Judo, yang secara harfiah berarti “jalan yang luwes”, adalah seni bela diri yang mengandalkan teknik untuk mengalahkan kekuatan fisik. Inti dari Judo terletak pada menguasai teknik bantingan dan lemparan, yang memungkinkan seorang praktisi untuk menggunakan momentum lawan untuk menjatuhkan mereka. Pada hari Jumat, 12 Desember 2025, di sebuah dojo di Jakarta Timur, seorang guru Judo, Sensei Agung, menjelaskan kepada murid-muridnya bahwa Judo bukanlah tentang kekuatan, melainkan tentang prinsip. “Energi lawan adalah senjata Anda,” katanya. Oleh karena itu, menguasai teknik bantingan adalah kunci untuk menaklukkan lawan yang lebih besar atau lebih kuat, mengubah pertarungan dari adu fisik menjadi pertarungan kecerdasan.
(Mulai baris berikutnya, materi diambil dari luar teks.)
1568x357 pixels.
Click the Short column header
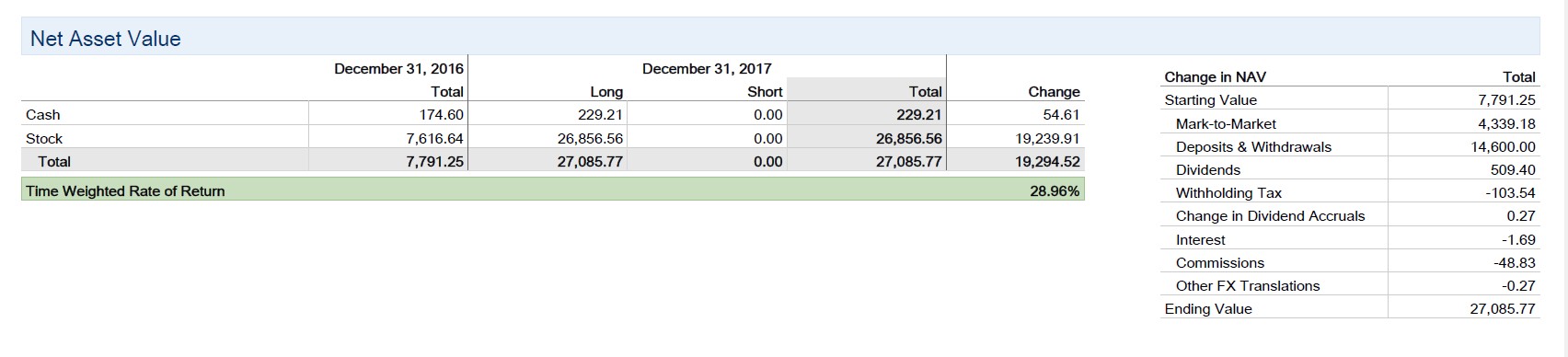click(765, 92)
Salah satu teknik bantingan paling fundamental adalah O-goshi atau bantingan pinggul besar. Teknik ini melibatkan memutar pinggul Anda ke dalam lawan dan menggunakan tubuh Anda sebagai tuas untuk mengangkat dan melemparkan mereka. Latihan drilling berulang-ulang dari teknik ini sangat penting untuk menyempurnakan timing dan koordinasi. Selain O-goshi, ada juga Uchi-mata (bantingan paha dalam) dan Seoi-nage (bantingan bahu), yang juga merupakan bagian penting dari teknik Judo. Menguasai teknik bantingan dan lemparan ini adalah proses yang membutuhkan waktu, kesabaran, dan pengulangan yang tak terhitung jumlahnya. Seorang praktisi harus merasakan bagaimana energi lawan bergerak dan menggunakan perasaan itu untuk melancarkan serangan.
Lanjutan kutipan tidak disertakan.